Seditionists gonna sedition.
The Washington Post scrapes up a little more information on what the pro-Trump, sedition-backing conspiracy funnel Ginni Thomas has been up in the past few years. It looks like one of her side projects, when she wasn't Actively Conspiring To Overthrow The United States Government, was a new group called "Crowdsourcers for Culture and Liberty."
As the name already suggests, if you're familiar with far-right conspiracy groups, it is (or was?) a new group devoted to waging "a cultural battle against the left," as the Post puts it. The "Crowdsourcers" part appears to be either a nod to the project's astroturfy roots or a hint that the group would focus on the sort of "crowdsourced" hate attacks on random not-conservative Americans that individual online accounts like "Libs of TikTok" have made new careers out of.

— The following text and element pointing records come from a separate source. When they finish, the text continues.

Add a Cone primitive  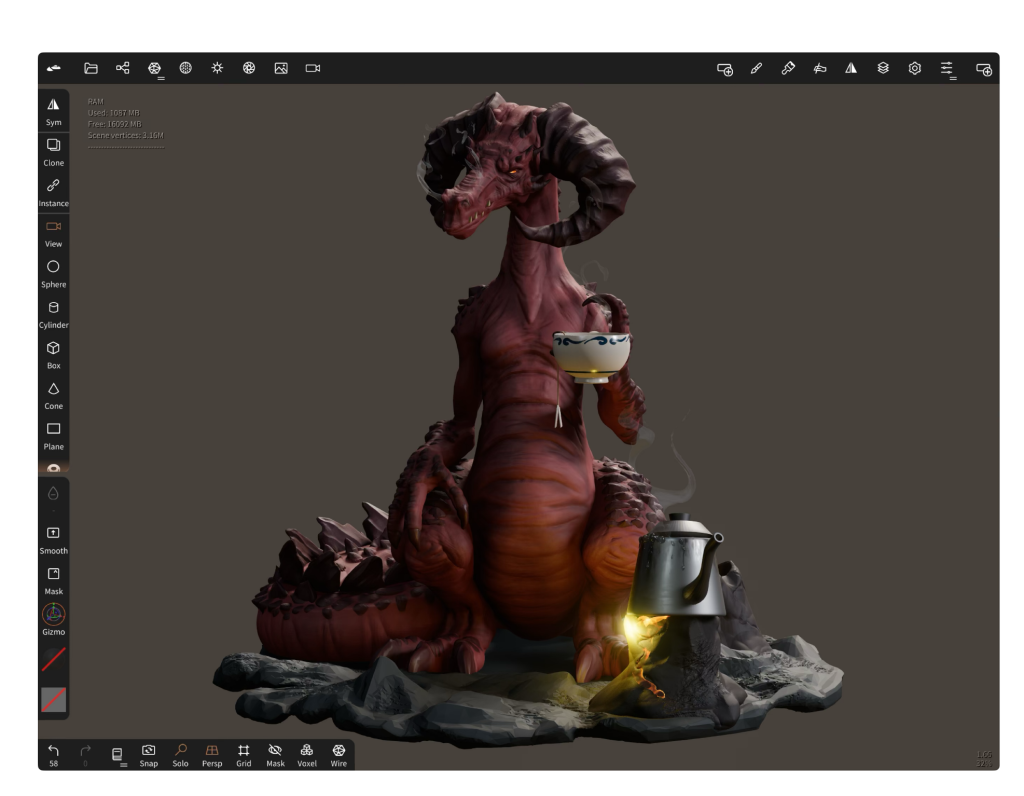53,394
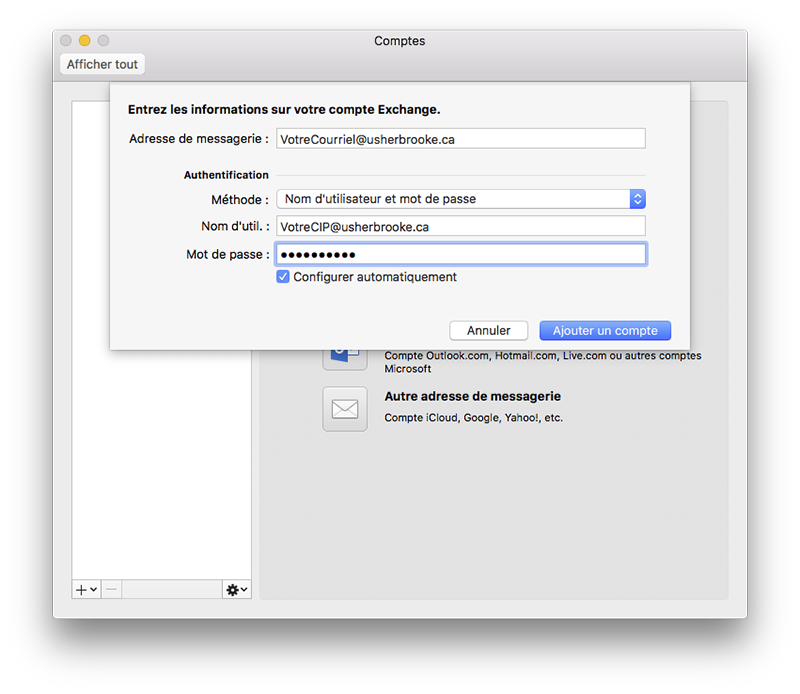Viewport: 800px width, 694px height.
Task: Click the minus icon to remove account
Action: point(111,590)
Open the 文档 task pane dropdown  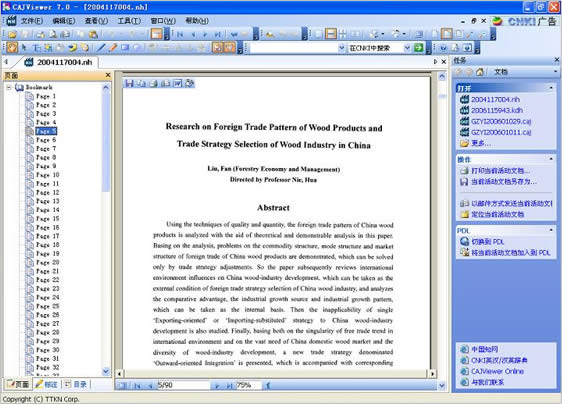coord(555,72)
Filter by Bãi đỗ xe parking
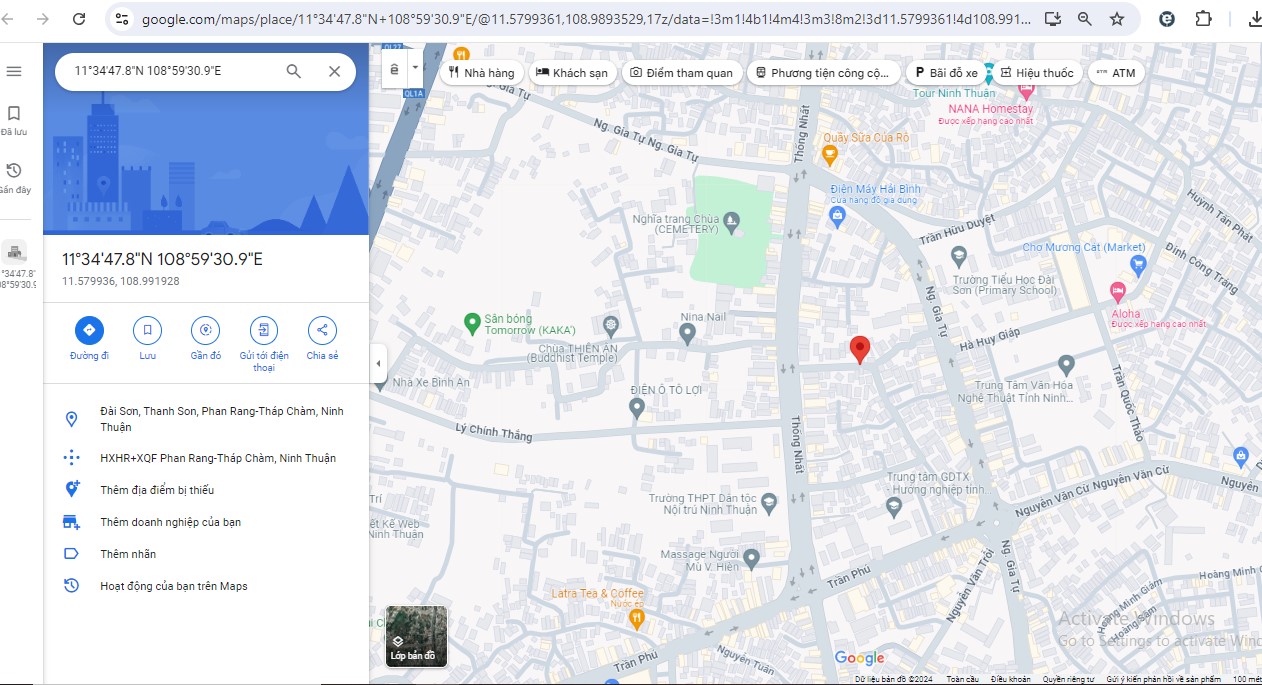Screen dimensions: 1262x685 coord(945,73)
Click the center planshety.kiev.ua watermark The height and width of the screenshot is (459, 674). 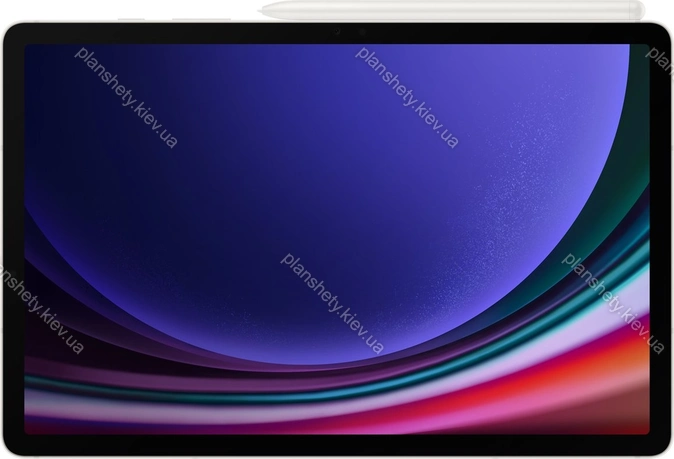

We might never know the details. The Post's scoop is that this new Thomas-led group had nearly $600,000 funneled to it between 2019-2022 from anonymous conservative donors. It was funneled through conservative think tank Capital Research Center, which agreed to temporarily host the new similarly aligned group during its startup phase. That's not an uncommon relationship among these sort of think tanks and ideological groups, notes the Post, but what that really means is that no matter how many of these ratty little things pop up, it's almost always the same conservative donors, lobbyists, and activists behind all of them.
Sharing office space makes sense when almost every new astroturf group is headed up by the same groups of professional astroturfers. Why commute through horrible Washington, D.C.-area traffic when you can just walk down the hall?